Быстрая смена темы разговора немного деморализовала его. Павел так глубоко окунулся в повествование о сверхъестественных силах (или всего лишь сумасшествии своего предшественника), что чуть было не спросил: «Куда?» Но он тут же перевел взгляд на кружку, в которую бойкий Саша уже налил кипятка и положил чайный пакетик, и машинально ответил:
– Два куска.
Один за другим кусочки рафинада упали в темную жидкость, за ними последовала чайная ложка с красивым узором. Павел думал, что Сашка за него еще и размешивать будет, но нет: доброта нового знакомого так далеко не распространялась, он просто подвинул ему кружку. Размешивая сахар, Павел посмотрел в окно столовой. Оно выходило на маленький заросший трясиной пруд, посреди которого еще в какие-то стародавние времена (Павел был уверен: если спросить Сашку, он четко назовет год постройки) была водружена белокаменная беседка.

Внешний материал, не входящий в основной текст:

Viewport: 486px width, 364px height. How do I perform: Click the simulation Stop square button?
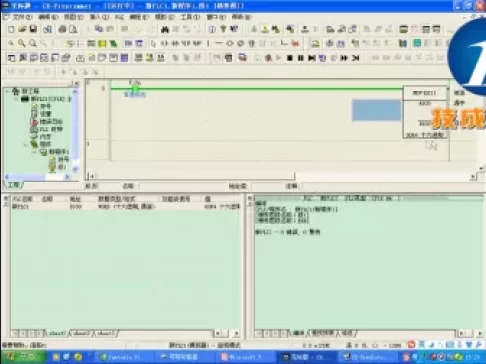290,58

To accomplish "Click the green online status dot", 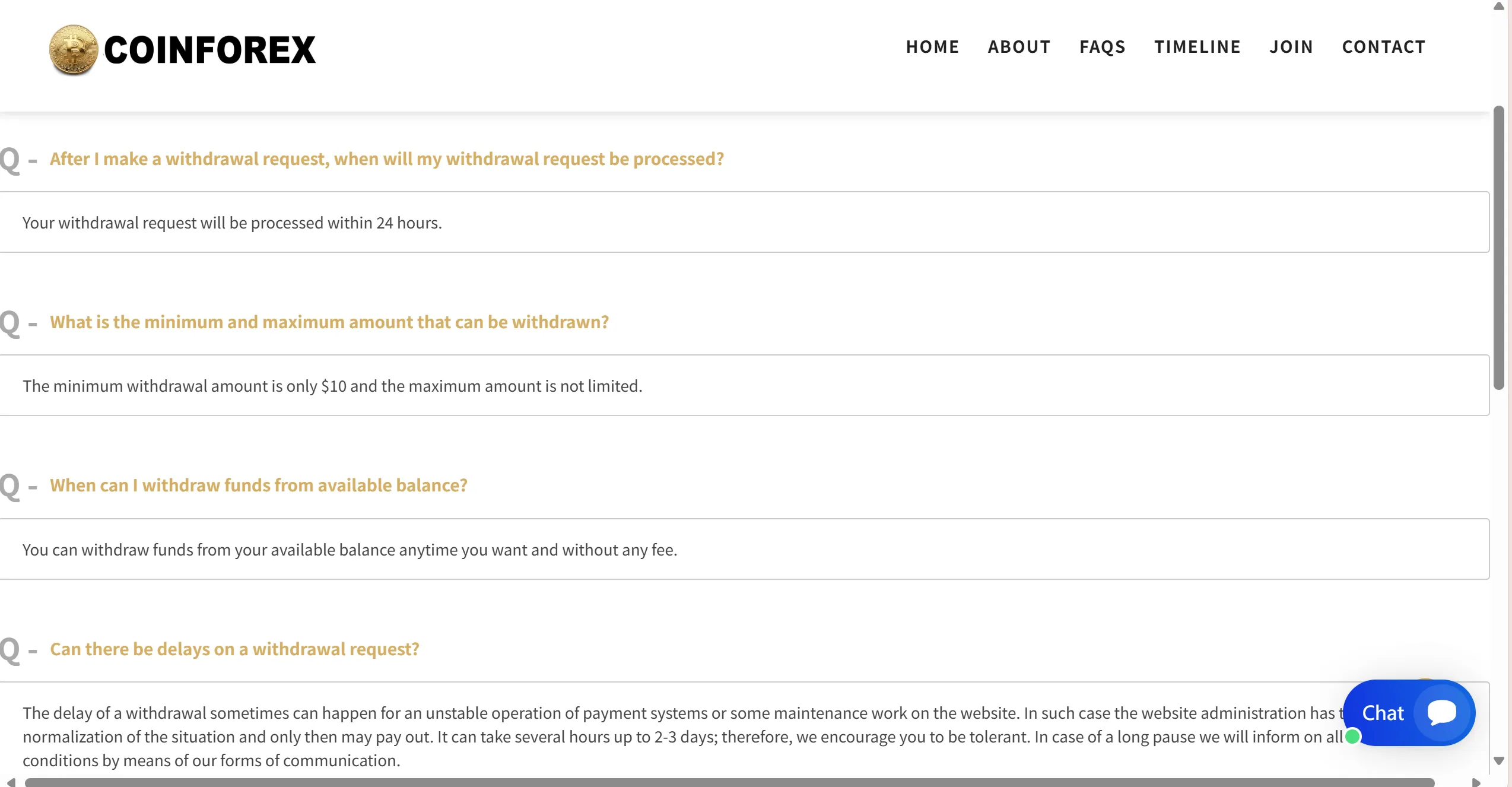I will pyautogui.click(x=1352, y=737).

На светлом фоне явственно промелькнула худая черная фигура.
* * *
Остаток дня прошел относительно спокойно. Колоды игральных карт нигде не наблюдалось, но Филипп Матвеевич оставил под кроватью стопку журналов и газет с кроссвордами, и Павлу было чем заняться. Саша читал книги. Они сделали последний обход около десяти вечера, вооружившись фонариками, так как уже стемнело, и стали готовиться ко сну. На улице Павел старался не водить глазами по сторонам, молча шел за Шуриком и слушал его болтовню, глядя исключительно себе под ноги. Он поймал себя на том, что боится. Здоровый сорокапятилетний мужик элементарно боялся увидеть какую-то нечисть. Ему было совестно за свои мысли, но он ничего не мог с собой поделать. Градус стыда повышал тот факт, что этот малец, похоже, ничего странного здесь не видит, а он – да.

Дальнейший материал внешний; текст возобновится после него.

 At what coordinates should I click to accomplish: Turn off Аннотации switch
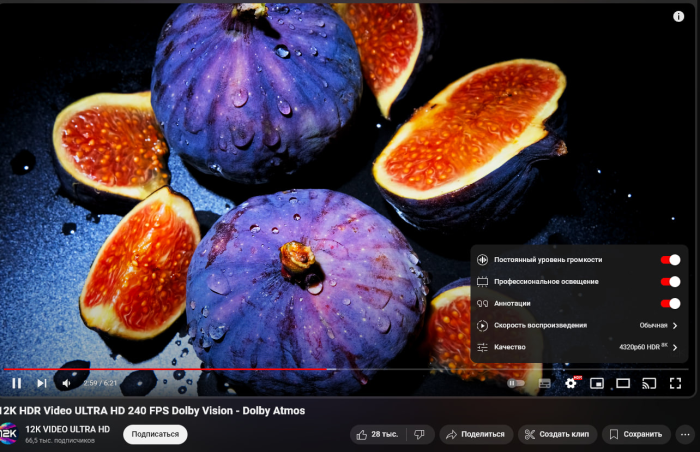669,303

И вот они вернулись в здание. Стены и дверь с могучим засовом создавали иллюзию безопасности. Невзирая на рассказы о Филиппе Матвеевиче, в доме Павел Петрович пока ничего странного не замечал.
Они постелили белье и улеглись. В коридоре горел приглушенный свет стареньких люминесцентных ламп. У Шурика на подоконнике стояла допотопная лампа с черной гибкой ножкой, светло-коричневыми металлическими подставкой и абажуром, и в ее неярком свете он умудрялся читать бумажную книжку с мелкими буковками (да, Павел проявил любопытство и заглянул ему через плечо).